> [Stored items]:
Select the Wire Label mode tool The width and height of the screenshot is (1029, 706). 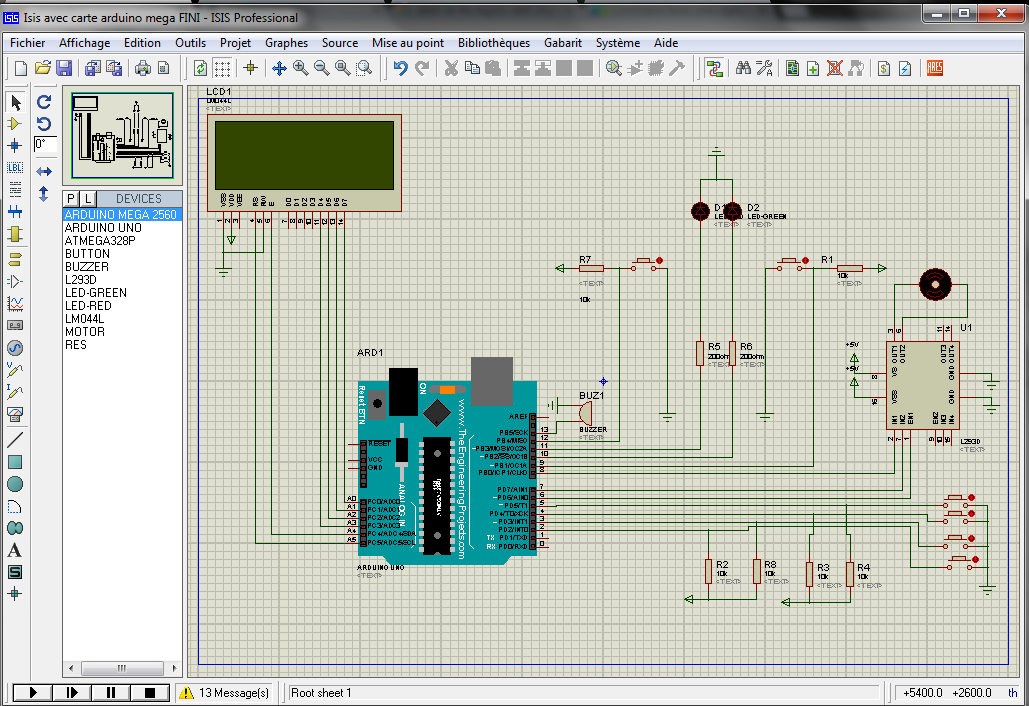(14, 166)

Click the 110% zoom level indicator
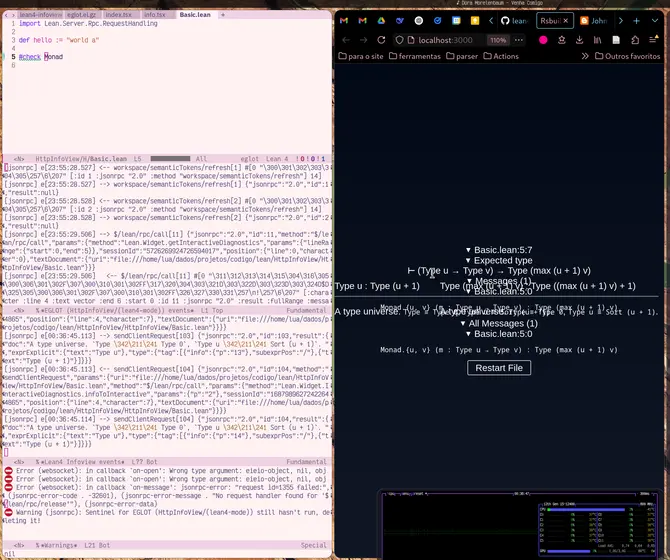click(x=497, y=40)
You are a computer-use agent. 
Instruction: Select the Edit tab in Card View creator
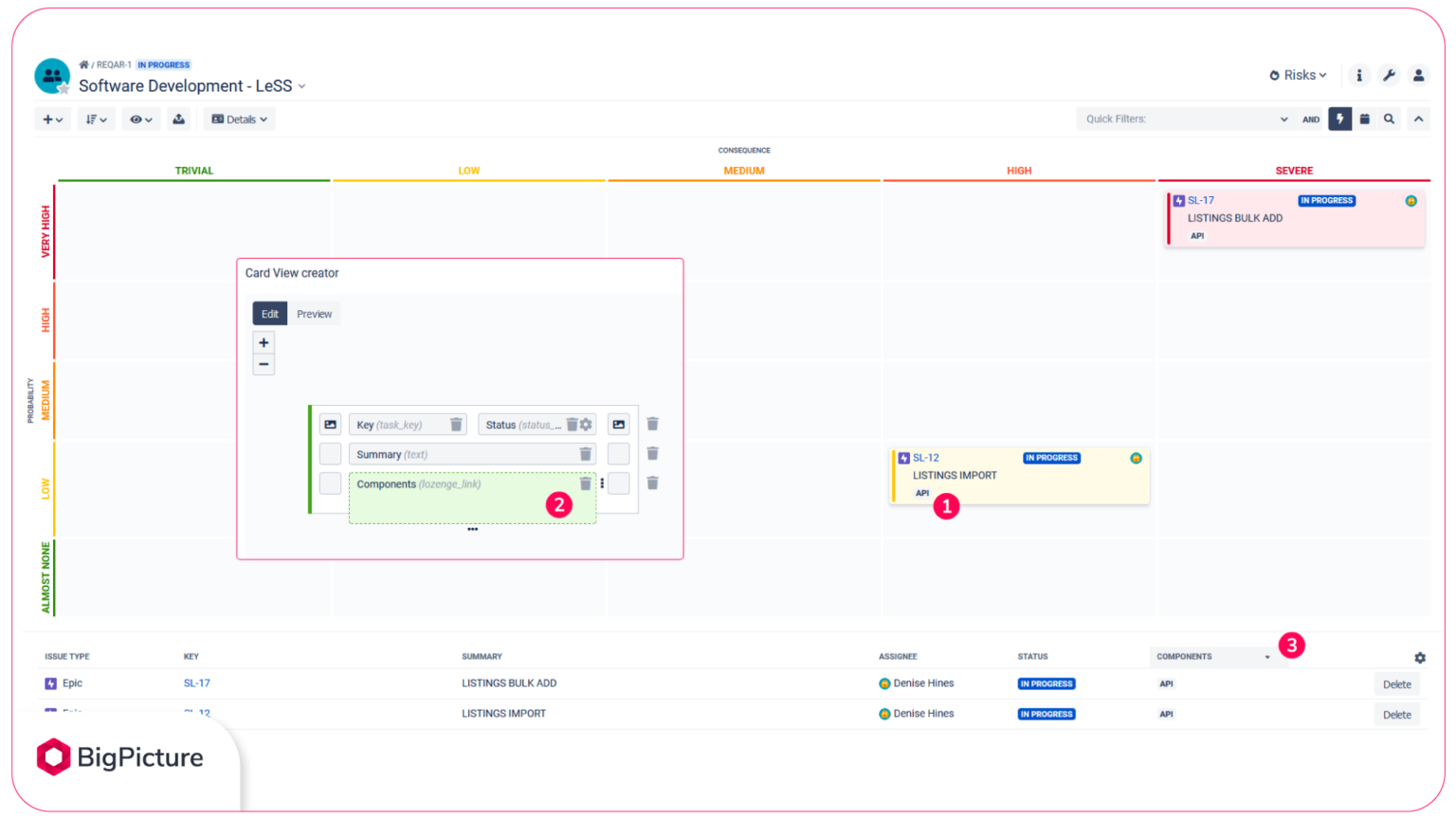click(x=269, y=313)
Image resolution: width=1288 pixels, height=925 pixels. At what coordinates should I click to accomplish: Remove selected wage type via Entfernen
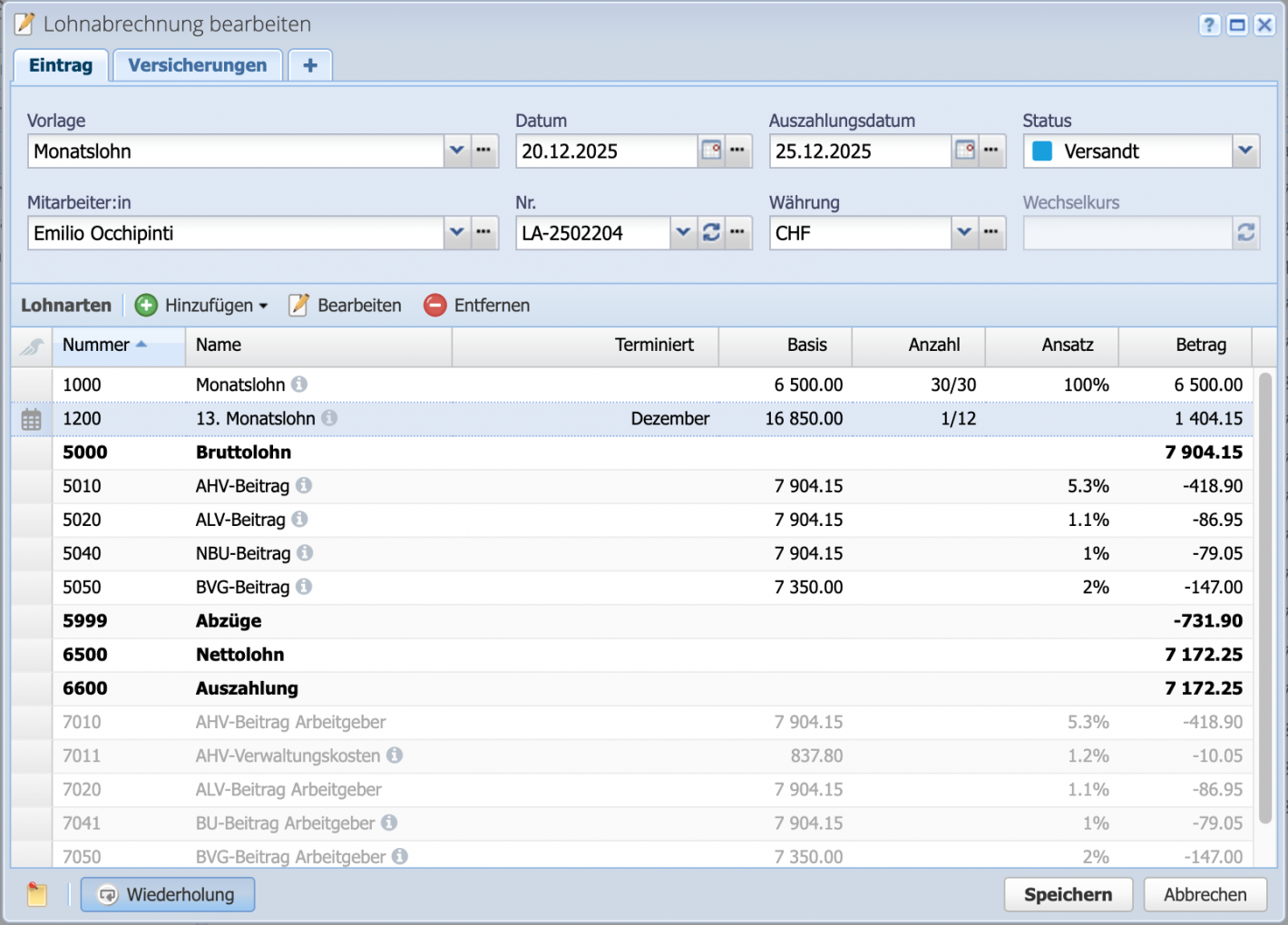[x=476, y=305]
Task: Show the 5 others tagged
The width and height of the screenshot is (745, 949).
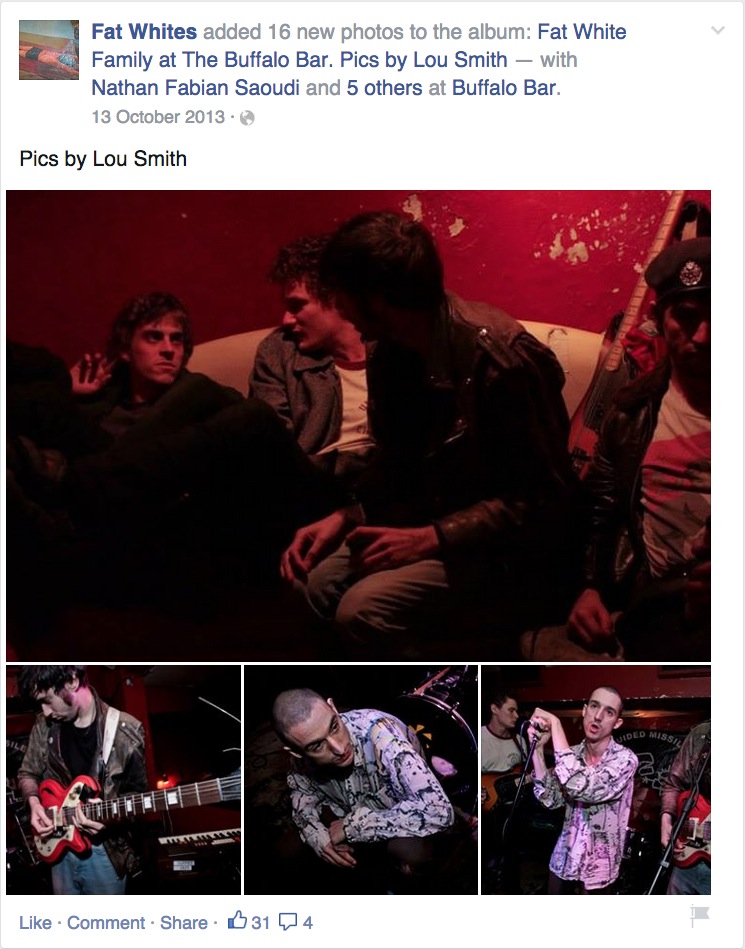Action: pos(384,88)
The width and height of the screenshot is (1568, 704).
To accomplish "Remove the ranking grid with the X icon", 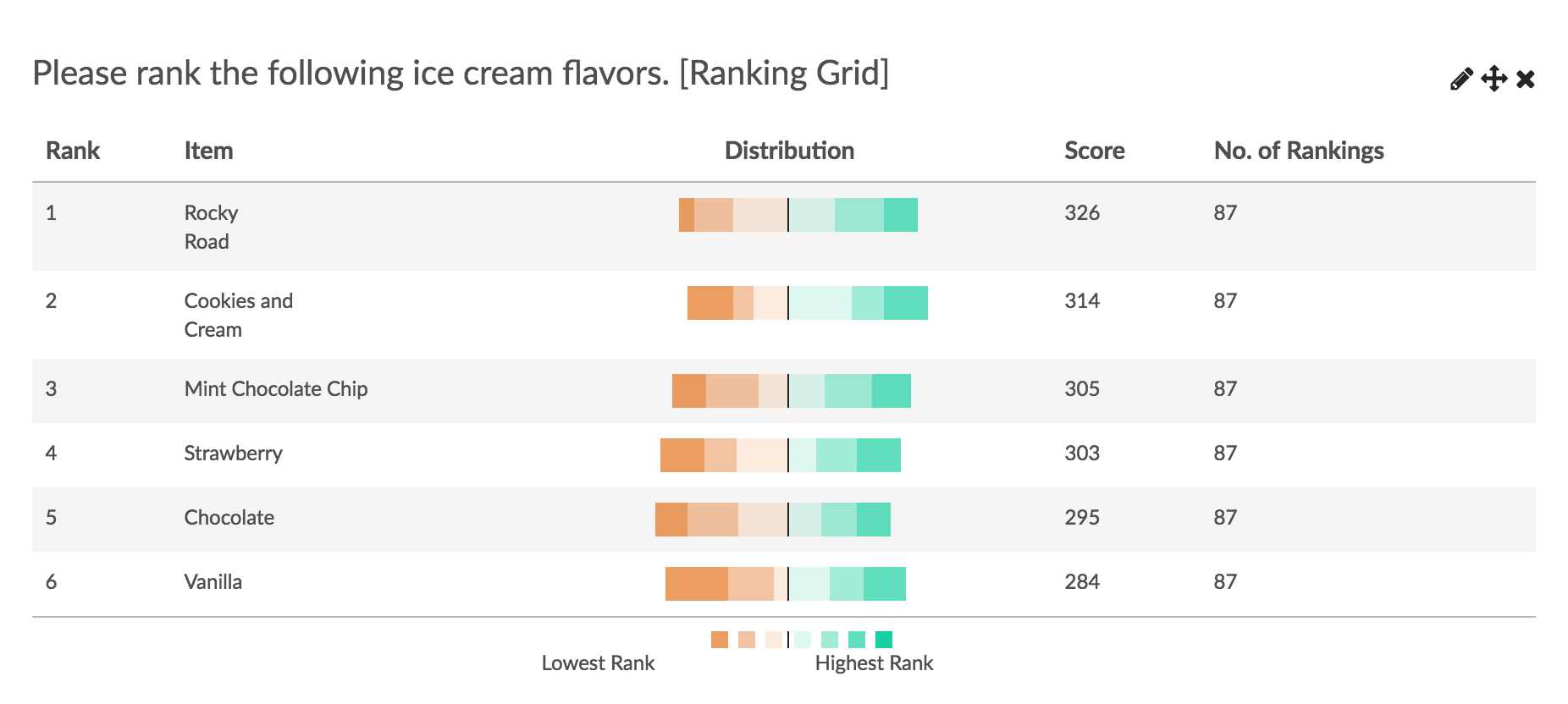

> [WORK TO BE COMPLETED]:
Restate word for word the lines from the line with "The width and height of the screenshot is (745, 949)." to the last line of the records above, inclusive, and omit every picture.

> [PROBLEM SOLUTION]:
The width and height of the screenshot is (745, 949).
Action: pos(384,88)
The width and height of the screenshot is (1568, 704).
To accomplish "Remove the ranking grid with the X icon", 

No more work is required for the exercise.